How do you winterize an inground trampoline?
Similar to preparing an above ground trampoline for winter, you can take the mat off so that it doesn’t get weighed down with snow. You can probably leave the frame in the ground, as there is little danger of it blowing away in heavy winds.
You will want to mark out the trampoline hole with stakes and high visibility debris netting. This will stop you from falling into the hole when it starts to be disguised with a little snow.
Why are inground trampolines more expensive?
There are two components that make the price of an inground trampoline more expensive.
They use a higher-grade steel that is less likely to rust when placed in the ground. This is important for damp soils, moderate to high rainfall areas or even regions with snow.
The installation cost drives up the overall price. If you do it yourself, you might be able to spend only a few hundred dollars on a digger and materials for the wall reinforcement. However, you can easily spend over a thousand dollars to have someone install it for you.
Will my inground trampoline flood? And how to tell if I need drainage?
Whether or not your inground trampoline floods depends on the amount of rain you get, and how porous your soil is.
Flooding under your in ground trampoline is not good, as it makes it harder to bounce if you are landing in water (self-evident, right!), but also, will make your trampoline frame rust quicker. It’s super dangerous if there’s any chance that a toddler or any child can slip under the trampoline mat, land in a puddle, and not be able to climb out. Remember, a child can drown in less than 3 inches of water.

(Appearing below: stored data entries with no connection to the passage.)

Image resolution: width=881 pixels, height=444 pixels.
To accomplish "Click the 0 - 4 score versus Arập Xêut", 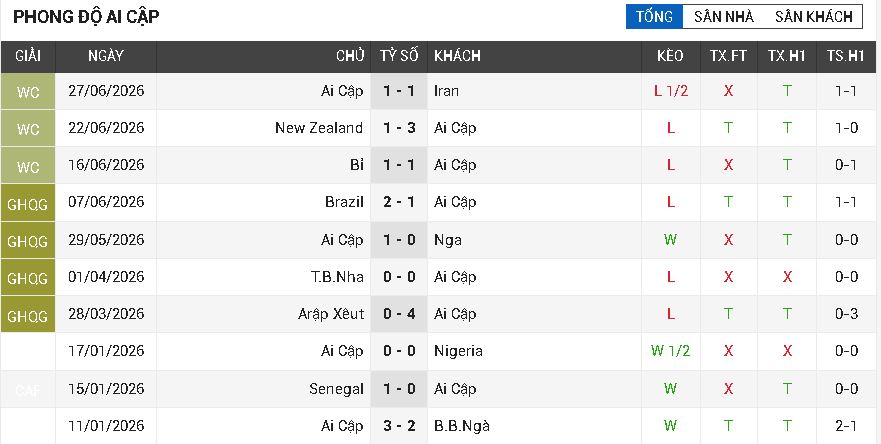I will [x=399, y=314].
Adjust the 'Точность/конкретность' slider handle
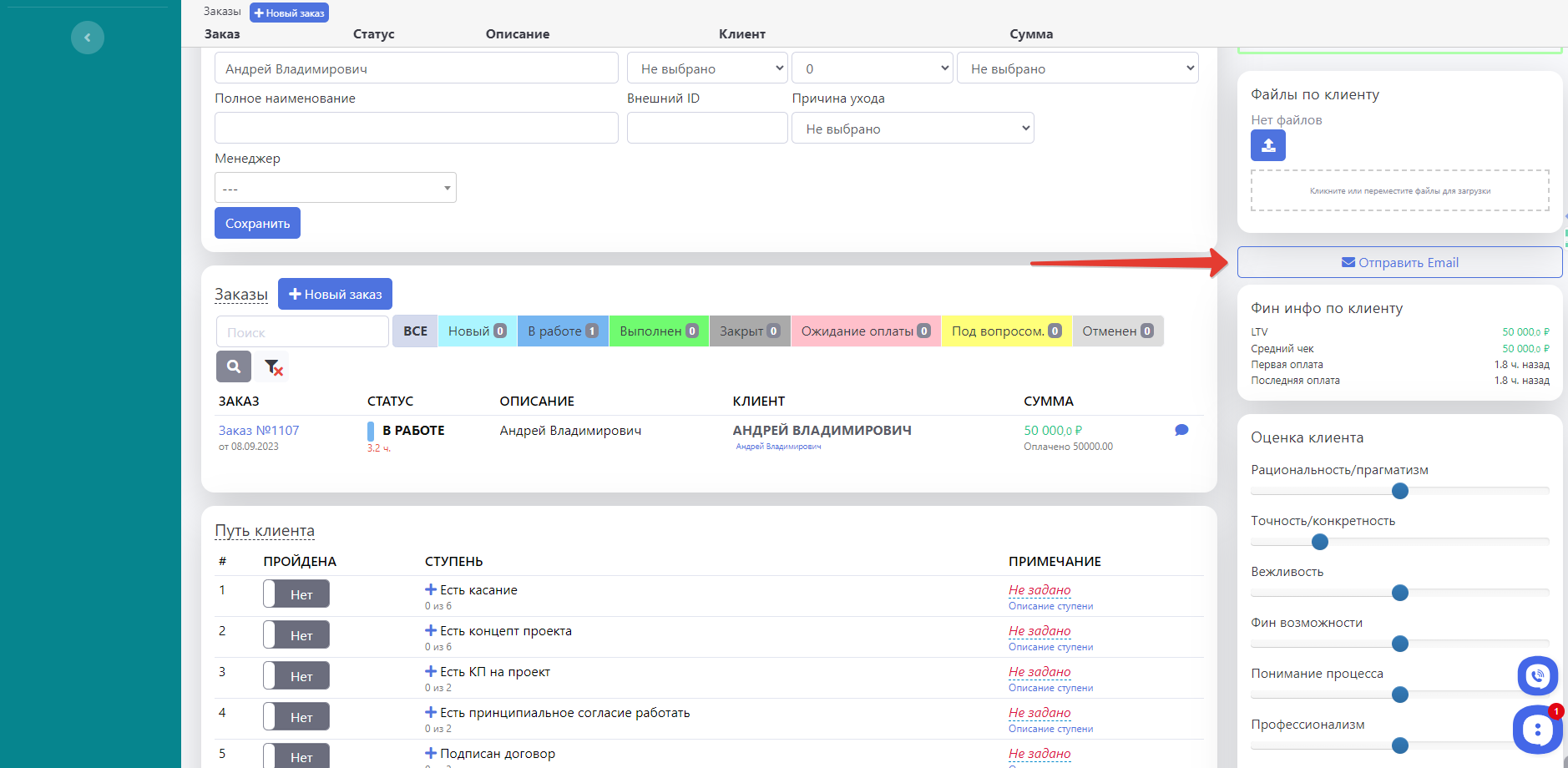 [1320, 543]
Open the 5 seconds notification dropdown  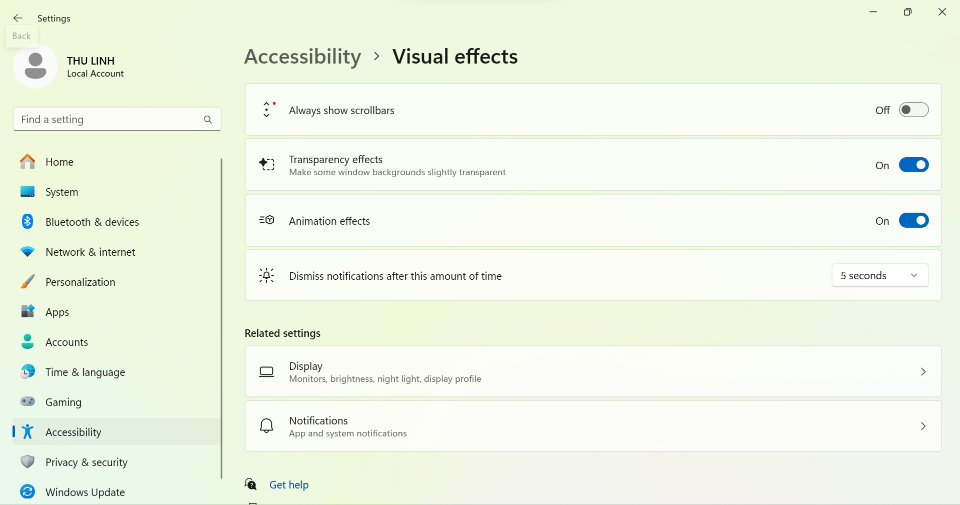coord(879,276)
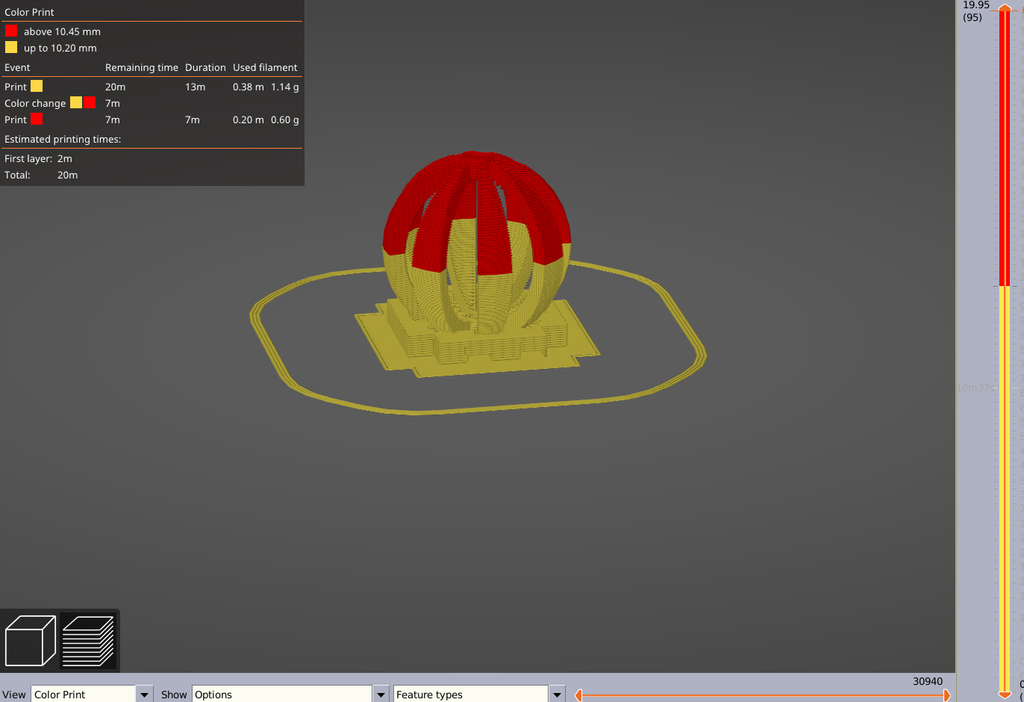The image size is (1024, 702).
Task: Click the layer height label '19.95 (95)'
Action: click(972, 11)
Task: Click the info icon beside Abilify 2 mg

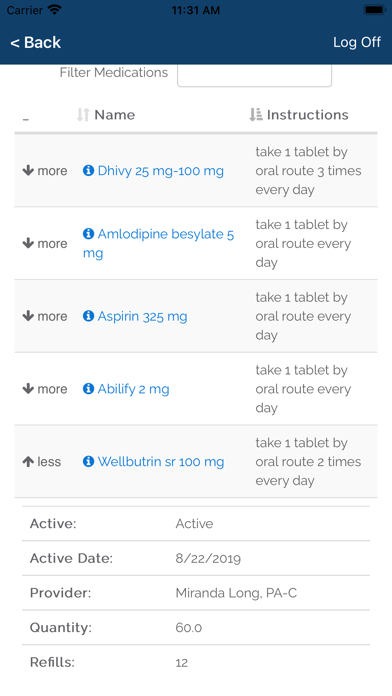Action: click(x=88, y=388)
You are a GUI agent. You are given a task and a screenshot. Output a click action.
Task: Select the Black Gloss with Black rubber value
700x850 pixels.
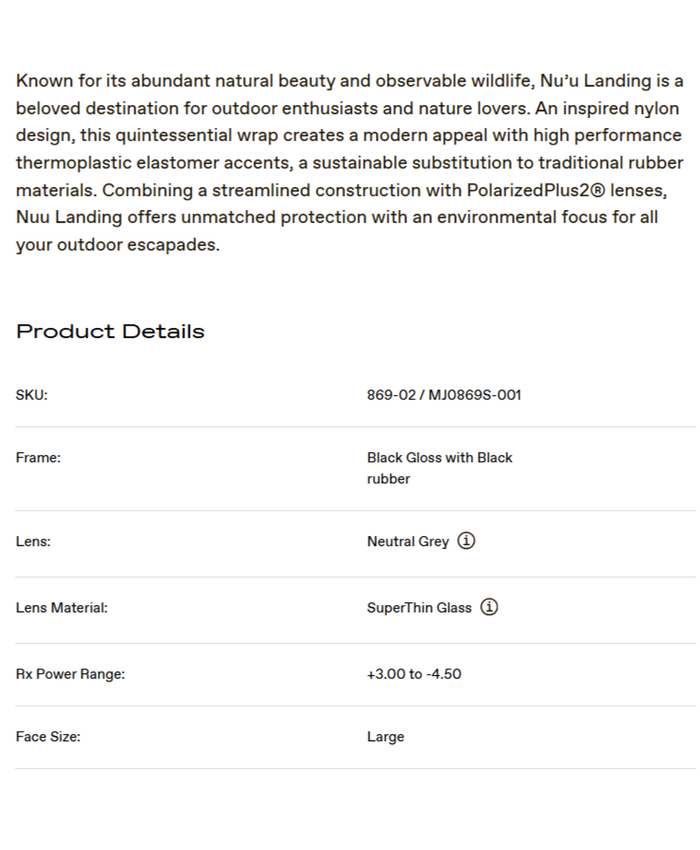439,468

If you have sandy soil, you might not need any special drainage.
If you have regular soil, you’ll probably be able to get away with a small deeper hole in the center of the pit. This is called a “soakaway”. You fill the base of the pit with gravel or roadbase, and this helps the water move to the soakaway, and drain away slowly. The advantage is that you don’t have any puddling or pooling of water under your trampoline.
If you have heavy clay soil, you can test out if the above solution can work, but it’s pretty likely you’ll need to go all in on a solution. This might be a drainage pipe, with filter cloth around it to stop dirt getting in. This drainage pipe then needs to be dug out through a trench in the surrounding yard and emptied into a place LOWER than the base of the trampoline pit. It works by gravity.
Drainage solutions for an in-ground trampoline
If you know that you need a serious drainage solution for your inground trampoline, then you can look at other solutions. These include:
- The “sometimes” pump. When it rains, you can get a surface drainage pump, lower the drain pipe into the water, plug it in, let it drain out on the yard around the pit.
- The “permanent” pump. If you know you have a high water table, or water is permanently pooling under the trampoline, you can get a submersible pump, and leave it installed. These can either be turned on manually or automatically when there is water. I’d recommend having the automatic version, so that you’re not having to constantly remember to turn it on and off, or dashing out in the rain to adjust something.
For our Mission: Backyard Adventure, an in-ground trampoline is just perfect for the kids to get out of the house and moving around.
I love the look of an inground trampoline sitting flush with the lawn. They are safer for little ones to get on and off, and closer to the ground for any spills. They do take more work to set up and install. And they can be a bit more expensive if you get the steel frames that are designed to sit in the ground.
Overall, an inground trampoline is a great addition to your yard.